→ TEXTAUSZUG:

■ ■ ■ ■ ■

Die Cyberkomponente spielt dem Verfassungsschützer zufolge bei der Frage des Terrorismus an den weltweiten Brandherden "eine absolute Randrolle". Wegesin verwies auf den andauernden Konflikt in Nahost zwischen Palästinensern und Israelis, der seit Jahren auch im Netz seinen Nachhall findet. Häufig war in diesem Zusammenhang bereits von einem "Cyberwar" die Rede. Doch für Wegesin ist der "Hackerkrieg" ein reines Geplänkel im Vergleich zu den fast täglich explodierenden Bomben in Israel. Da würden ein paar Computerfreaks beider Seiten "versuchen, sich im Netz zu beharken und gegenseitig Websites abzuschießen". Doch eine wirklich gefährliche Situation habe sich daraus nicht ergeben.

Die Potenziale eines vernetzten Angriffs auf die kritischen Infrastrukturen mit terroristischem Hintergrund, den die Ottobrunner Firma IABG (Industrieanlagen-Betriebsgesellschaft) zusammen mit dem von ihr ins Leben gerufenen Arbeitskreis Schutz von Infrastrukturen (AKSIS) und mehreren Vertretern von Ministerien und Sicherheitsbehörden im November erstmals hierzulande mit dem Planspiel Cytex 2001 simulierte, will Wegesin zwar nicht herunterspielen. Angesichts der Tatsache, dass Bereiche wie die Wasserversorgung, die Elektrizitätsversorgung oder auch die Flugsicherheit über Computernetze vernetzt arbeiten, könnten seiner Auffassung nach Terroristen auch "ganz anderes erreichen, als nur zwei Flieger in die Twin Towers zu lenken". Diese "Tatgelegenheitsstrukturen" seien "sehr ernst" zu diskutieren. Aber es gebe "keine reale Bedrohungslage".

■ ■ ■ ■ ■

→ ARBEITSMATERIAL:
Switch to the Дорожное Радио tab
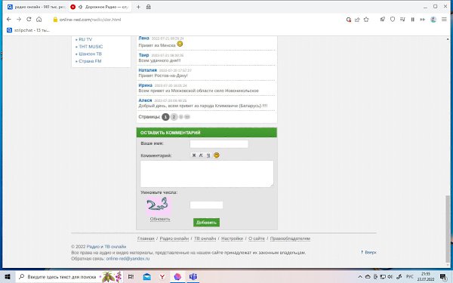Screen dimensions: 453x283 pos(100,7)
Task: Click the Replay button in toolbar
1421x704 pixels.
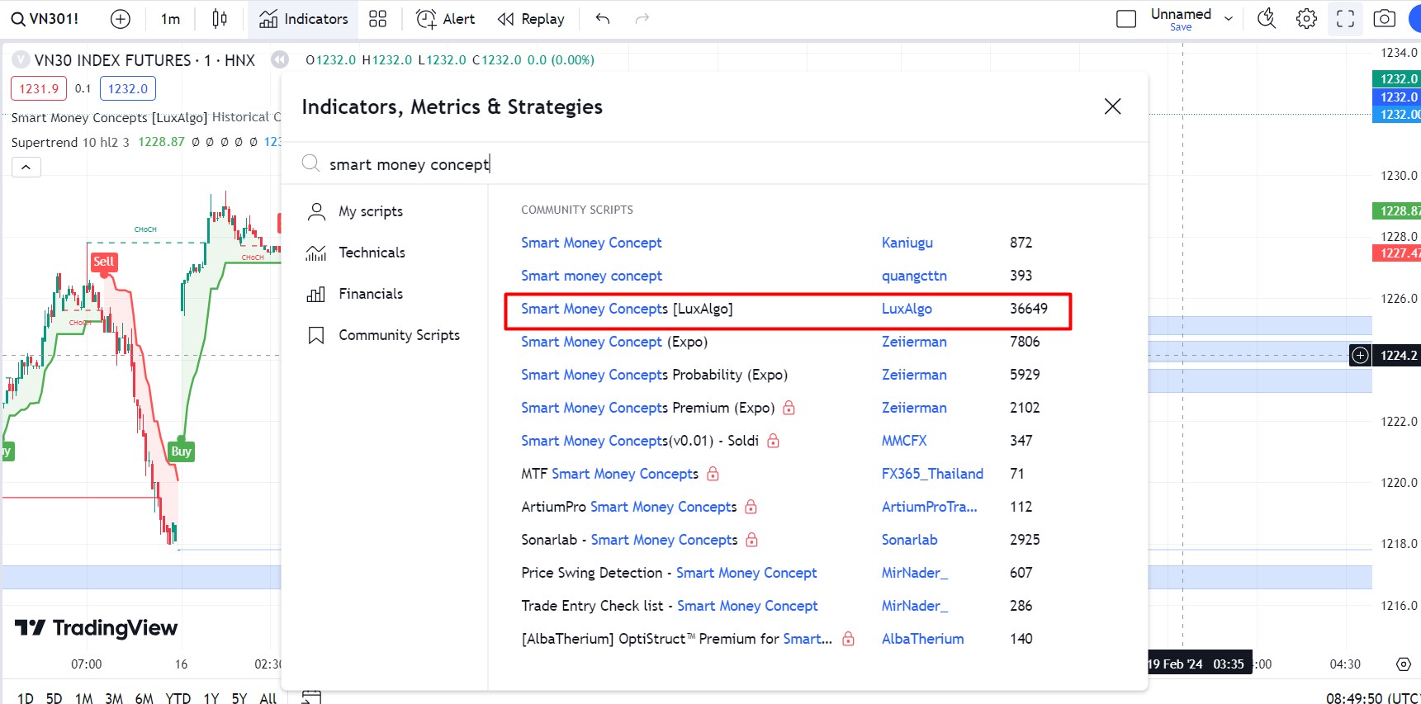Action: (x=531, y=19)
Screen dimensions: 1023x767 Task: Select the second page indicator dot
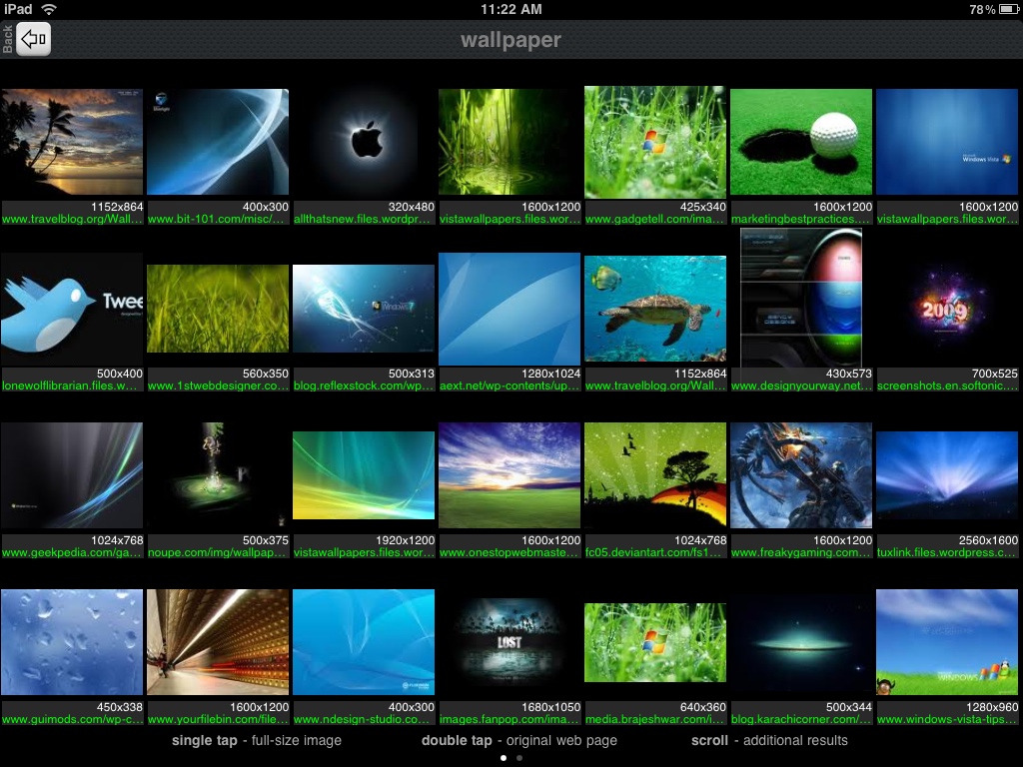(518, 758)
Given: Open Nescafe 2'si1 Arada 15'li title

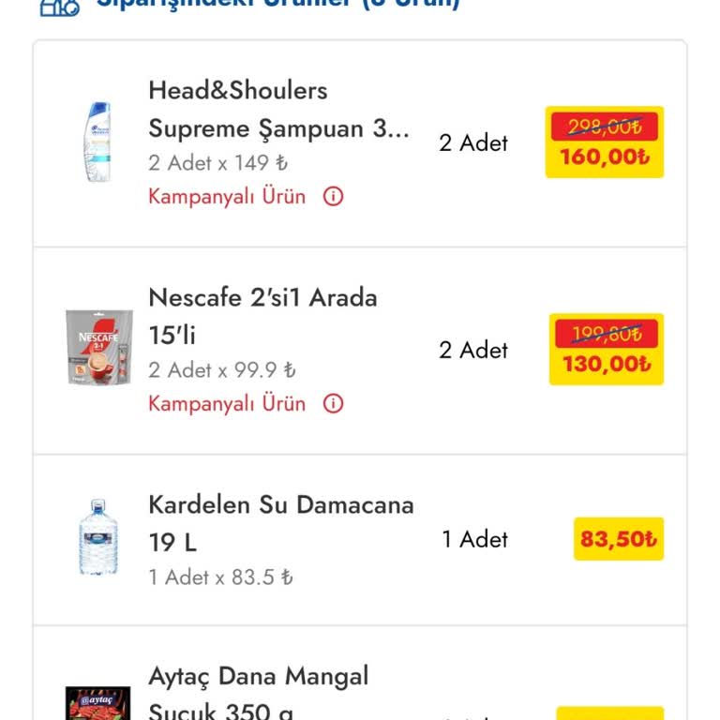Looking at the screenshot, I should pyautogui.click(x=263, y=316).
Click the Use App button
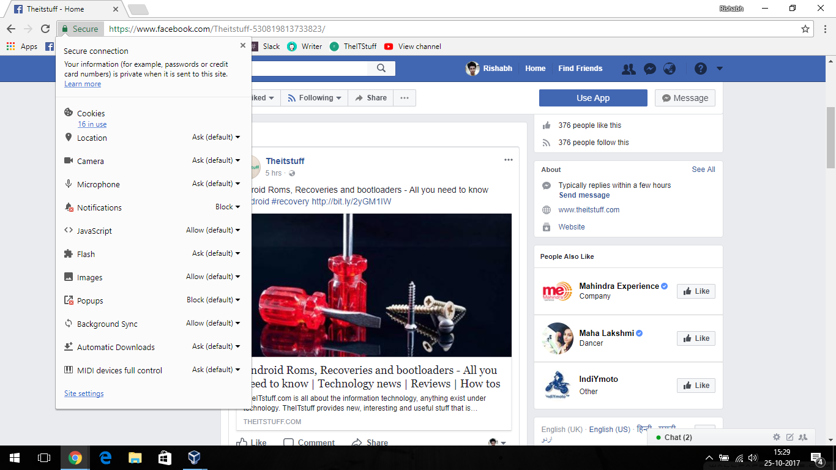This screenshot has height=470, width=836. pyautogui.click(x=592, y=97)
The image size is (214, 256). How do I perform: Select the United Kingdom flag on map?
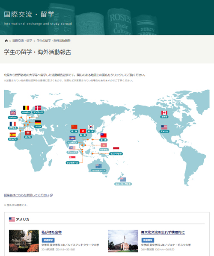tap(13, 113)
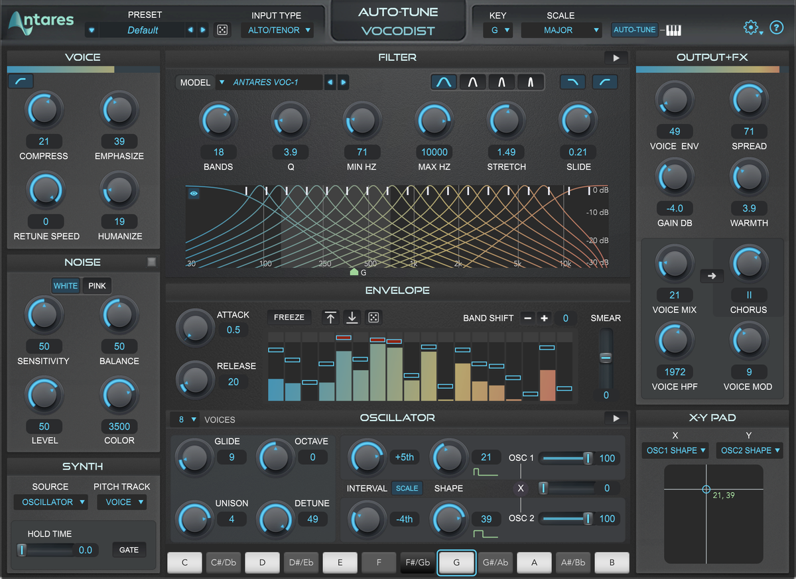This screenshot has height=579, width=796.
Task: Enable the Noise section checkbox
Action: tap(152, 262)
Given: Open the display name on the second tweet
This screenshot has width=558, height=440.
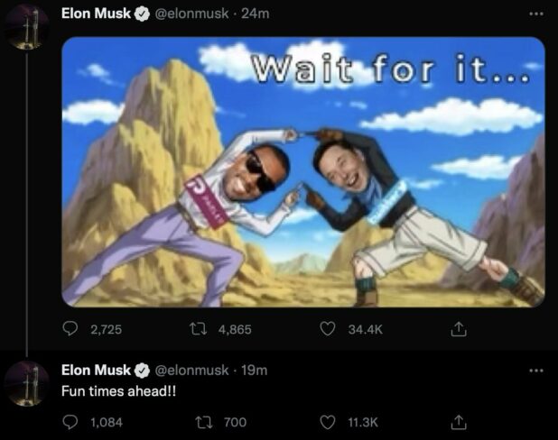Looking at the screenshot, I should click(96, 370).
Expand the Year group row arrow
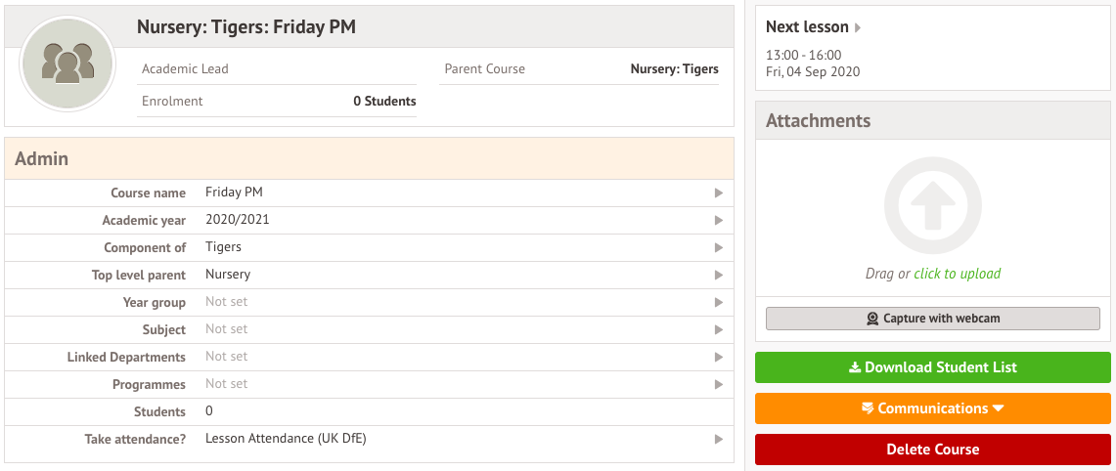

■ ■ ■ ■ ■

→ AUFGABEN:
1. Schreiben Sie aus den Datensätzen alles von der Zeile mit „Task: Click the Replay button in toolbar“ bis zum Ende der Datensätze wortgetreu ab. Die Bilder lassen Sie dabei weg.
2. Führen Sie den Text über die Gefahr eines Cyberterrorismus gegen kritische Infrastrukturen im Anschluss an seinen letzten Satz weiter.
Der Text und die Datensätze stehen in keinem Zusammenhang miteinander.

→ SCHRIFTLICHE ANTWORTEN:
1.
Task: Click the Replay button in toolbar
1421x704 pixels.
Action: (x=531, y=19)
Screen dimensions: 1023x767 Task: Select the second page indicator dot
(518, 758)
Given: Open Nescafe 2'si1 Arada 15'li title

Looking at the screenshot, I should pyautogui.click(x=263, y=316).
Click the Use App button
This screenshot has height=470, width=836. pyautogui.click(x=592, y=97)
The image size is (214, 256). How do I perform: Select the United Kingdom flag on map?
tap(13, 113)
This screenshot has height=579, width=796.
Task: Enable the Noise section checkbox
Action: tap(152, 262)
Given: Open the display name on the second tweet
This screenshot has width=558, height=440.
Looking at the screenshot, I should click(96, 370).
Expand the Year group row arrow

2.
Auch für den DaimlerChrysler-Abgesandten Josef Lang, der den Arbeitskreis Unternehmenssicherheit der IHK Berlin leitet, ist "Cyberterror" ein "zu plakatives Wort". Besser sei es, "einzelne Bedrohungsszenarien" wie Gefährdungen durch Viren oder Denial-of-Service-Attacken zu definieren. Das Problem sei aber von der Wirtschaft "erkannt und wird bearbeitet". Dass dem Unternehmer Zahlen präsentiert wurden, wonach in Deutschland nur 27 Prozent der Firmen über ein IT-Sicherheitsbewusstsein verfügen und in den USA Companies mehr Geld für Kaffee und Plätzchen als für Firewalls und Virenscanner ausgeben, konnte ihn nicht von seiner "Wir-tun-was"-Haltung abbringen. Das "Internet ist Chaos", gab Lang allerdings zu. Jedes Unternehmen müsse sich deswegen eine verlässliche Struktur sowie eine Sicherheitspolitik aufbauen, um den Hackern keine Chance zu geben.

Direkt angesprochen von der Philosophie des IHK-Vertreters fühlte sich der Sprecher des Chaos Computer Clubs Andy Müller-Maguhn der zusammen mit dem Chef des Security-Lösungsanbieters HiSolutions den eigentlichen Warner spielte. Die beiden Sicherheitsexperten waren sich einig, dass die eigentliche Gefahr von einer wachsenden Abhängigkeit von Unternehmen und Behörden vom Internet ausgehe.

"Es gibt viel ökonomischen Druck, das Internet für alles Mögliche einzusetzen", erläuterte Müller-Maguhn. Damit steige auch das Interesse von Dritten, ergänzte Kob, "die Verfügbarkeit zu zerstören und Firmen so in ihrer Existenz zu bedrohen". Geld für Sicherheitslösungen allein könne da wenig helfen, wenn das Intrusion Detection System letztlich doch nur als überteuerter Bildschirmschoner verwendet würde. Wichtiger sei es, bestätigte Müller-Maguhn, "bestimmte Betriebssysteme zu vermeiden" und ein Bewusstsein für die (Un-)Beherrschbarkeit der neuen Technologien aufzubauen und "zumindest Überschaubarkeit zu erreichen". (Stefan Krempl) / (jk)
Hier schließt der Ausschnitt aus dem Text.